布拉格光栅辅助微环谐振器的光谱调控及传感应用的研究进展

Research progress on spectral modulation and sensing applications of Bragg-grating-assisted microring resonators

  • 摘要: 硅基集成光子平台凭借与互补金属氧化物半导体(CMOS)工艺的兼容性、高集成度及低成本优势,已成为新一代光学器件的核心平台。布拉格光栅基于布拉格衍射原理,通过周期性调制材料内部折射率,实现对特定波长光的选择性反射或透射。硅基微环谐振器作为硅基光子器件库的重要组件,具有结构简单、谐振性能优异的特点,其典型输出频谱为洛伦兹线型的梳状谱。为突破单一光栅或微环器件在灵敏度、检测范围及光谱线型方面的局限,实现光谱的灵活调控,本文综述了布拉格光栅辅助微环谐振器的研究进展,梳理了将布拉格光栅分别引入微环波导和总线波导的相关工作,剖析了其光谱调控机制。重点阐述了类电磁诱导透明效应、Fano共振、模式分裂及边模抑制等关键光谱效应的产生机理,探讨了上述技术在提升传感器性能方面的作用,包括利用线型调控实现超高灵敏度,以及利用边模抑制突破自由光谱范围限制。

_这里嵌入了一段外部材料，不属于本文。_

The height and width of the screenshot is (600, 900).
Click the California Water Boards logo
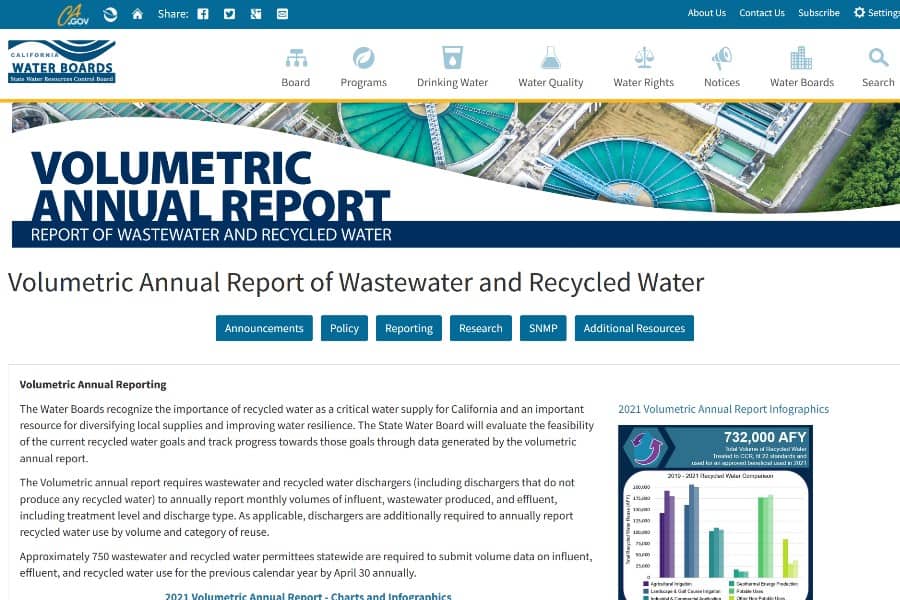62,61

本文工作可为高性能硅基集成光学传感器的设计与研发提供系统参考。

     

    Abstract: Silicon-based integrated photonic platforms have become the core infrastructure for next-generation optical devices due to their CMOS compatibility, high integration density, and low cost. A Bragg grating is an optical device based on Bragg diffraction that achieves selective reflection or transmission at specific wavelengths through periodic modulation of the refractive index. As a key component in silicon photonics, the microring resonator features a simple structure and excellent resonant performance, typically exhibiting a Lorentzian-shaped comb spectrum. To overcome the limitations of standalone gratings or microring resonators regarding sensitivity, detection range, and spectral lineshape, and to enable flexible spectral modulation, this paper reviews research progress on Bragg grating-assisted microring resonators. We summarize studies on integrating Bragg gratings into ring and bus waveguides, respectively, and analyze their spectral regulation mechanisms. Emphasis is placed on the generation mechanisms of key spectral effects, such as the electromagnetically induced transparency (EIT)-like effect, Fano resonance, mode splitting, and side-mode suppression. The roles of these spectral regulation techniques in enhancing sensor performance are discussed, including achieving ultra-high sensitivity through lineshape modulation and overcoming free spectral range limitations via side-mode suppression. This work provides a systematic reference for designing and developing high-performance silicon-based integrated optical sensors.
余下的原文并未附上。